## EXCERPT
· · ·

Elsie Scheel was crowned the perfect woman by Cornell University in December of 1912. Before photoshop was even a thought The Times called Scheel “the most nearly perfect physical specimen of womanhood.” She also consumed beefsteak, never drank tea or coffee and was interested in cars, horticulture and was a suffragette.
Scheel, who was picked from a group of 400 Cornell women was 5ft. 7in. tall and weighed 171 pounds. It is safe to say that culture of 1912 held a very different ideal of female physical perfection than the one we see promoted today in the majority of women’s magazines, and in movies. In January 2010, blogger Kate Harding calculated what Scheel’s BMI would have been. She wrote:
Miss Elsie Scheel’s BMI would have been 26.8, placing her squarely in today’s dreaded “overweight” category. At Banana Republic, to pick a random contemporary store, she would wear a size 8 top, a 12/14 bottom, and probably a 12 dress with the bust taken in.
I wonder how being labeled a “perfect woman” in the newspapers affected Elsie’s life. Back about the time Ms. Scheel was born, Lillian Russell (American Actress and Singer b. 1861 d.1922) was considered the most beautiful woman in America. At the height of her fame Russell was 5′ 6″ and weighed 180 lbs. Remember that, in 1912, “thin” equaled “sick.” The inference would have been that if someone was thin it was because they suffered from tuberculosis or some other incurable wasting disease. Fifteen years after that, the ideal woman was shorter and completely flat chested. Fast forward to 2012 and the general consensus among the “experts” would be:
“Poor girl. She desperately needs to lose at least 40 pounds”!

· · ·

## DATA EXCERPTS
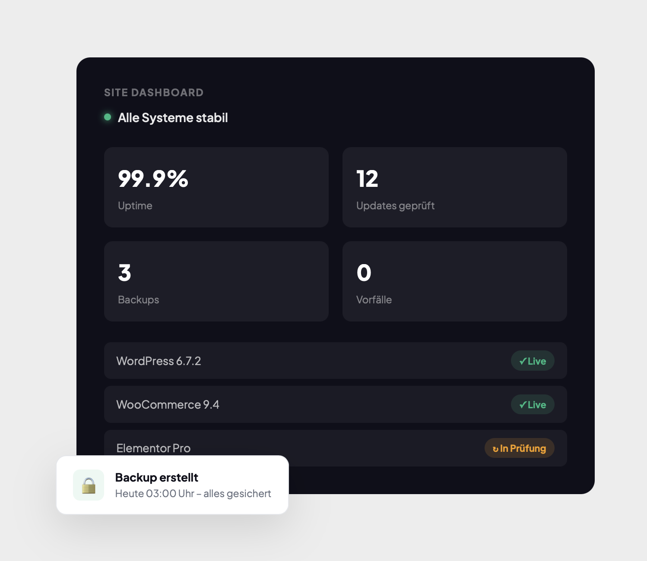Open the 12 Updates geprüft card
Screen dimensions: 647x561
tap(454, 187)
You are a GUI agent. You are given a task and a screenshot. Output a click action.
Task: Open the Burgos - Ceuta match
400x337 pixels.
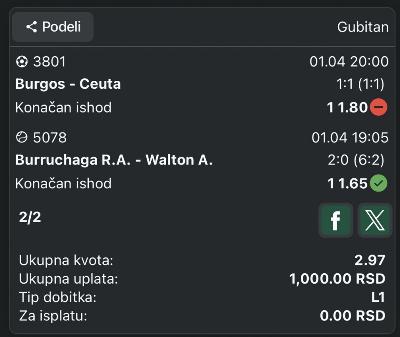(68, 84)
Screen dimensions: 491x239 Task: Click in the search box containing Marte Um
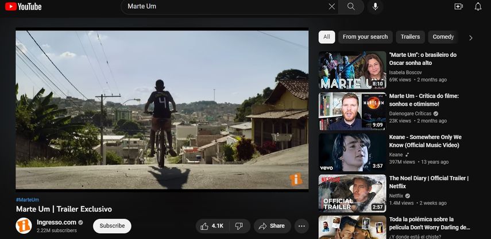(224, 6)
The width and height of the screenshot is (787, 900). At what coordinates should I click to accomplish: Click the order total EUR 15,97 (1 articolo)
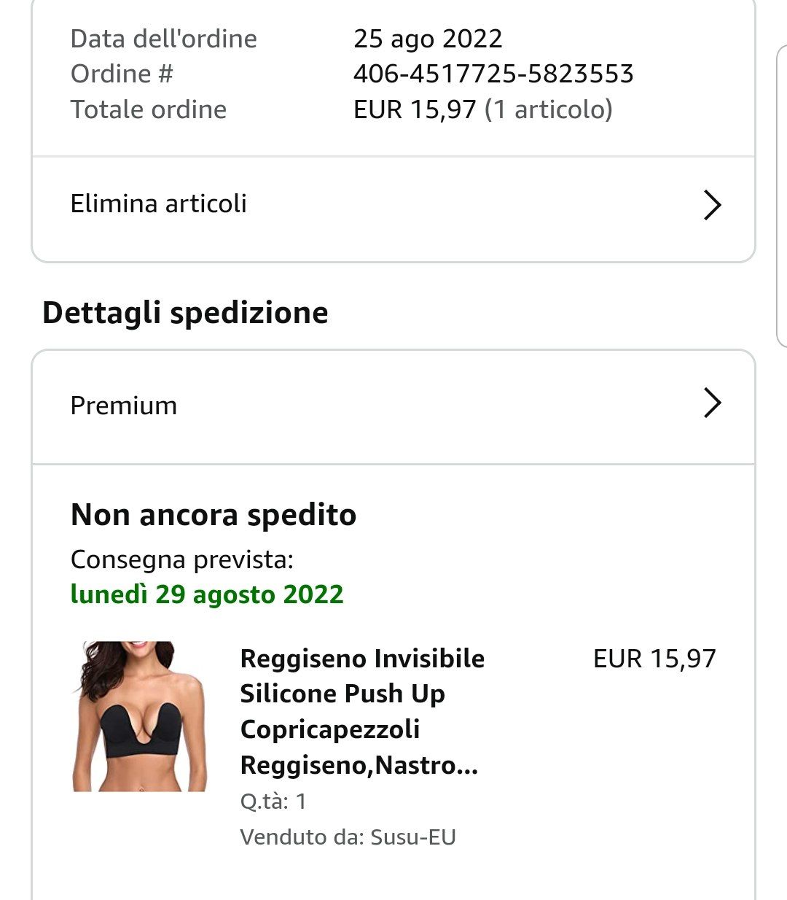click(x=482, y=109)
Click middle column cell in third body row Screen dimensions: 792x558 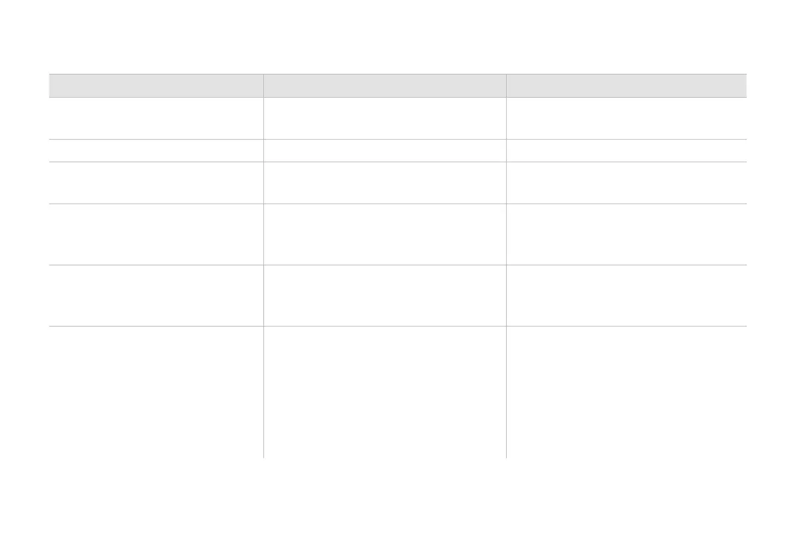tap(384, 183)
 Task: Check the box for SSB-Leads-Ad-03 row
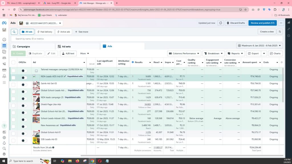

· · ·

## EXERCISE TASKS
A – From the passage about Elsie Scheel, return the portion starting at "Scheel, who was" and ending at "bust taken in.".
B – Resume the passage about Elsie Scheel, picking up right after its final sentence.
None of the rows are needed for this work.

## ANSWERS TO THIS EXERCISE
A –
Scheel, who was picked from a group of 400 Cornell women was 5ft. 7in. tall and weighed 171 pounds. It is safe to say that culture of 1912 held a very different ideal of female physical perfection than the one we see promoted today in the majority of women’s magazines, and in movies. In January 2010, blogger Kate Harding calculated what Scheel’s BMI would have been. She wrote:
Miss Elsie Scheel’s BMI would have been 26.8, placing her squarely in today’s dreaded “overweight” category. At Banana Republic, to pick a random contemporary store, she would wear a size 8 top, a 12/14 bottom, and probably a 12 dress with the bust taken in.

B –
In my opinion the problem with some women today is that they all want to follow that “model body” or “teenager body” regimen. They aren’t even fat, yet, they feel they need to look like match sticks. In reality every woman is perfect and it doesn’t matter what your body size is. If you go to My Body Gallery and type in your weight and height you will see what normal women looks like.
Back in 1912 they didn’t have magazine covers with photoshopped women to create unreal expectations on men and other women. I honestly can’t wait to see “Miss Perfect 2015”
Will she be a size -5?
Beauty is in the eye of the beholder. After all, even the models we see in magazines wish they could look like their own images.